▸ **READING PASSAGE**:
▬▬▬▬▬▬▬▬▬▬

Forgotten Stories: Northwest
Public Art of the 1930s
Reviewed by Alec Clayton
Note: Publication of this
review did not happen as planned because of the corona virus pandemic.
During the Roosevelt presidency
hundreds of artists were employed by the WPA. They created thousands of works
of art even in the sparsely populated and remote Northwest, many of which have
since been lost or are located in small, out-of-the way towns where few people
see them, and those who do don’t know their significance. TAM’s exhibition
uncovers and re-introduces to the public hundreds of these forgotten works.
“TAM is fortunate to be able to
exhibit a number of works that have not been seen since their creation and also
to borrow several large-scale murals that normally never leave their permanent
locations in schools and post offices,” Bullock said.
The large murals were painted on
canvas and glued to walls in public buildings and have been carefully removed
and installed in the museum for this exhibition. Most of these works are from what
is generally thought of as American scene paintings, which glorify working
people and small town-life. Typical is Jacob Elshin’s “Miners at Work,” a
5-by-12-foot mural in the Renton, Washington Post Office. It depicts miners
hard at work mining coal in a dark and dirty mine shaft. Like so many figures
in American scene paintings, the figures appear anonymous, seen from the back
or in profile. They appear rounded as in bas relief. The painting is somber and
dark and quietly salutes cooperative work.
Also somber is Kenneth Callahan’s,
“Dock Scene from the mural cycle Men Who Work the Ships,” depicting men at work
on what looks more like girders of buildings than ship building. Like Elshin’s
miners, these workers are rounded figures with some bulbous areas of clothing
that bear little relation to reality. This painting is a far cry from the
energetic and spiritual abstract paintings Callahan became famous for later,
other than the angular structure of the beams, which lends dynamism to the
composition.

▬▬▬▬▬▬▬▬▬▬

▸ **THINGS TO DO**:
- a) Decide whether each statement below agrees with the review of the WPA art exhibition. Answer yes or no for each, and quote the words of the review that decide it.
(i) The large murals in the exhibition were painted directly onto the walls of public buildings.
(ii) Jacob Elshin's "Miners at Work" is located in the Renton, Washington Post Office.
(iii) Kenneth Callahan's dock scene closely resembles the abstract paintings he later became famous for.
- b) According to the review of the WPA art exhibition, what size is Jacob Elshin's mural "Miners at Work"?
- c) Carry on the review of the WPA art exhibition, starting after its last sentence.

▬▬▬▬▬▬▬▬▬▬

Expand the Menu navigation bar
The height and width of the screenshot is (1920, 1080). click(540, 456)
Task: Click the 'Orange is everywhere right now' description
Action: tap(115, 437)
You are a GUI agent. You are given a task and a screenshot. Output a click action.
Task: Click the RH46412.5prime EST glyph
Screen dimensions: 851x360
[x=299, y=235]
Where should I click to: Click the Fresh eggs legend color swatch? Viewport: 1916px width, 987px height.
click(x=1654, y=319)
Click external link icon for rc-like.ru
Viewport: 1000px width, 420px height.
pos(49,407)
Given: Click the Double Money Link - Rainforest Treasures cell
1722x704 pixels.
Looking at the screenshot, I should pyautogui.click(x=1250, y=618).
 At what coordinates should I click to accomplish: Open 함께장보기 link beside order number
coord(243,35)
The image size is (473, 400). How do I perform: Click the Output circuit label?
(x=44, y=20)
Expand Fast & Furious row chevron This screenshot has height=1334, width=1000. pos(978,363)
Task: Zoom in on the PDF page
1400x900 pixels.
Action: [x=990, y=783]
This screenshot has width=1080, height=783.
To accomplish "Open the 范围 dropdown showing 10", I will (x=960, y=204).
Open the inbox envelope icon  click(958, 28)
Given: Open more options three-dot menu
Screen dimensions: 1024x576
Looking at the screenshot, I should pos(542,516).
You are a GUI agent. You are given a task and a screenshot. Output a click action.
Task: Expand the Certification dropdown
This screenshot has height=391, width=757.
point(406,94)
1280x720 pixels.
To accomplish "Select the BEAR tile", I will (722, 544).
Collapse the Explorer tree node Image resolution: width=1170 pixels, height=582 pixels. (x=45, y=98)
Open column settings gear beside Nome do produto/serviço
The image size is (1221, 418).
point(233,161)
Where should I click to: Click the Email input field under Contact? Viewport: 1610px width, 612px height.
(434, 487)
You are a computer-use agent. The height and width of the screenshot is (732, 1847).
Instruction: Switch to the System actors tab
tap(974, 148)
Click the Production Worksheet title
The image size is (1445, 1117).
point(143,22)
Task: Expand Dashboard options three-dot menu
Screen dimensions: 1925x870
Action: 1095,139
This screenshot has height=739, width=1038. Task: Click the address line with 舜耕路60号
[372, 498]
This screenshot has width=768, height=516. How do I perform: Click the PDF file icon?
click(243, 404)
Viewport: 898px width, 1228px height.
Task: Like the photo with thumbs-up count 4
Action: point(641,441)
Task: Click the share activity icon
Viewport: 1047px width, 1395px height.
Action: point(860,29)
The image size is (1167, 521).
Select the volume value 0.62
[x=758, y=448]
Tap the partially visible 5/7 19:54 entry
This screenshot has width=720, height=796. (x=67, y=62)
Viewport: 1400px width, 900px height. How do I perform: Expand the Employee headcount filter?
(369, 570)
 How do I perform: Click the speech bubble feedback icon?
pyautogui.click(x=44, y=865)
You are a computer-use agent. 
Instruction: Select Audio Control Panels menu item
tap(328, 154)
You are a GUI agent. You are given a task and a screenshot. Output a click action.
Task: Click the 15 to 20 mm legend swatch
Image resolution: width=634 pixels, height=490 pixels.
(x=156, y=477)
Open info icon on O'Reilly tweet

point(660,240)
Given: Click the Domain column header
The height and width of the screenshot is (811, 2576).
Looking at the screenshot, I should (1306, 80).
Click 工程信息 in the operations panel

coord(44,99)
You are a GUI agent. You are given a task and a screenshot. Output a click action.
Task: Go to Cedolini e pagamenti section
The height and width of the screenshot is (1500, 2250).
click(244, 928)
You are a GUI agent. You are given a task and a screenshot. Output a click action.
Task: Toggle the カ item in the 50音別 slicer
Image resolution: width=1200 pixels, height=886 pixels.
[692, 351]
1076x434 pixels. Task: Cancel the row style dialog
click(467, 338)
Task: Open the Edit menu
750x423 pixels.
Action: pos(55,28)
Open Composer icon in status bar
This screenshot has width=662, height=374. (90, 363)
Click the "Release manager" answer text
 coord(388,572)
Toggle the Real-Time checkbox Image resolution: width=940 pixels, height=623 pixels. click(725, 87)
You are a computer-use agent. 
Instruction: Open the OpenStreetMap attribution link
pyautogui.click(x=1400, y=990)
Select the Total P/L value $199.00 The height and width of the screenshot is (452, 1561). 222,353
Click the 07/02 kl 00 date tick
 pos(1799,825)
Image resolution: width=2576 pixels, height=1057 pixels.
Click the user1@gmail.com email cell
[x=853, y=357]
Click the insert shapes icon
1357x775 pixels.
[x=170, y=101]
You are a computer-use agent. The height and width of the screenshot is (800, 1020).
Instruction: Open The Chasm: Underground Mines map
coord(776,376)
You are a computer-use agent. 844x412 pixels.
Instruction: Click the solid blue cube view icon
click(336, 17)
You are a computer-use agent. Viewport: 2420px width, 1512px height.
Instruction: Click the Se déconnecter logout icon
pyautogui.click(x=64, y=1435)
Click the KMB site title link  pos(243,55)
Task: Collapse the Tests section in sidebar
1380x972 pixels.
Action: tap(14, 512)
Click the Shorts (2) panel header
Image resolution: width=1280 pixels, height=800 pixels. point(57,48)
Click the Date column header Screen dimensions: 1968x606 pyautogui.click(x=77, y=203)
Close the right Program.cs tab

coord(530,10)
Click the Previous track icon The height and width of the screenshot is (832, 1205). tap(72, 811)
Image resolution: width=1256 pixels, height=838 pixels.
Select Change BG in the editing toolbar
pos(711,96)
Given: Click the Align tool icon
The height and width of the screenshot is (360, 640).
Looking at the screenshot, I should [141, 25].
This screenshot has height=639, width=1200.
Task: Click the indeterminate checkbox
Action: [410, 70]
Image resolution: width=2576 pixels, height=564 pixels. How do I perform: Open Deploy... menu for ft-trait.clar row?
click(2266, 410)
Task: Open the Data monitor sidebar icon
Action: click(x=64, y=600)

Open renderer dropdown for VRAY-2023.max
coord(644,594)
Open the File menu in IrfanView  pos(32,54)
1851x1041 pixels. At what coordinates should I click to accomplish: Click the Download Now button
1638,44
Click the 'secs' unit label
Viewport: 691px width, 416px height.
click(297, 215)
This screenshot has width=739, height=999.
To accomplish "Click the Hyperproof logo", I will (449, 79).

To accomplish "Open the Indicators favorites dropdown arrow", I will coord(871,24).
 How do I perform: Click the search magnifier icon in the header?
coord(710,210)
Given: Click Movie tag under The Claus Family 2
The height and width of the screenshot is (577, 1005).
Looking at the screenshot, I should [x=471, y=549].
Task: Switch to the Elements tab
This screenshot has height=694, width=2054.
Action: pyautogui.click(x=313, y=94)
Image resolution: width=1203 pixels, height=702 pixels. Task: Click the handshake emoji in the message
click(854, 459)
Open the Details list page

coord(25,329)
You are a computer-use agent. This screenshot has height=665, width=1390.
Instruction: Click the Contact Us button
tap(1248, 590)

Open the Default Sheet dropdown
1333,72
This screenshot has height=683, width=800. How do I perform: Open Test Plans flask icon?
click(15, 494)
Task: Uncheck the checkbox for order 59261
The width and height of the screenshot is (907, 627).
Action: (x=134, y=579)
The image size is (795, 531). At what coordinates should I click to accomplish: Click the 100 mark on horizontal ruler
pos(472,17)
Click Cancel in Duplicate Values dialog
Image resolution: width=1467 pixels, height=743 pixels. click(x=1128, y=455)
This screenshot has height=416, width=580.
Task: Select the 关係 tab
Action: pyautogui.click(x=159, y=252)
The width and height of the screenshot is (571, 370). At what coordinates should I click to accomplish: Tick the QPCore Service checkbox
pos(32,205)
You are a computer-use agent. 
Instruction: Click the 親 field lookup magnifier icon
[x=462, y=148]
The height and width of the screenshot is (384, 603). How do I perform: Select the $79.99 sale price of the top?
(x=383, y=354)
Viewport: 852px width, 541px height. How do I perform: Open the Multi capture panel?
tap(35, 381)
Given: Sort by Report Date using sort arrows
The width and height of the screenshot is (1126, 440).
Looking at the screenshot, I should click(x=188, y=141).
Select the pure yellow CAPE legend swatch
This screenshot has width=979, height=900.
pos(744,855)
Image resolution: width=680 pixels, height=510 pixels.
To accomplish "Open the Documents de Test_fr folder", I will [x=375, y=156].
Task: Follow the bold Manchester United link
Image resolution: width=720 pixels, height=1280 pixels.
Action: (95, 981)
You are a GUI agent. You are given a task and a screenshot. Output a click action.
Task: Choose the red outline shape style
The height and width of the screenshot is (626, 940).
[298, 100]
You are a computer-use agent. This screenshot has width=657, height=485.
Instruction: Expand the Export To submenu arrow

▬▬▬▬▬▬▬▬▬▬

▸ **SET OF ANSWERS**:
- a)
(i) No: "The large murals were painted on canvas and glued to walls in public buildings"
(ii) Yes: "a 5-by-12-foot mural in the Renton, Washington Post Office"
(iii) No: "This painting is a far cry from the energetic and spiritual abstract paintings Callahan became famous for later"

- b) It is 5 by 12 feet.

- c)
Another artist in the show who
later became famous is Morris Graves with his 1934 oil on canvas, “Church at
Index.” It is a strong painting of a small-town church with a bridge in the
foreground and odd gridwork in the sky. With hints at abstraction, this
painting is a harbinger of Graves’s later work.
Aimee Gorham, Solomon, wood marquetry |
Aimee Gorham made many
large-scale decorative panels in wood marquetry for seven schools in Portland,
Oregon. The one in this show on loan from Portland Art Museum is called
“Solomon.” It is a flattened, icon-like figure of the wise man rendered in an
Egyptian style with a strong ray of light angling in from top right and many
subtle variations of wood tone and grain.
Dora Erickson, Dakota Hotel |
The most eerily haunting
painting in the exhibition is Dora Erickson’s oil on canvas “Dakota Hotel,”
picturing a strange isolated hotel on an empty prairie with five lonely figures
sitting on a makeshift wooden porch. The sickly green building against a
star-filled night sky gives the image an otherworldly appearance.
The many works of art in this
exhibition epitomize an historic era and an approach to art making that played
an important role in American art in the first half of the 20th
century.
Forgotten Stories: Northwest
Public Art of the 1930s continues through Aug. 16.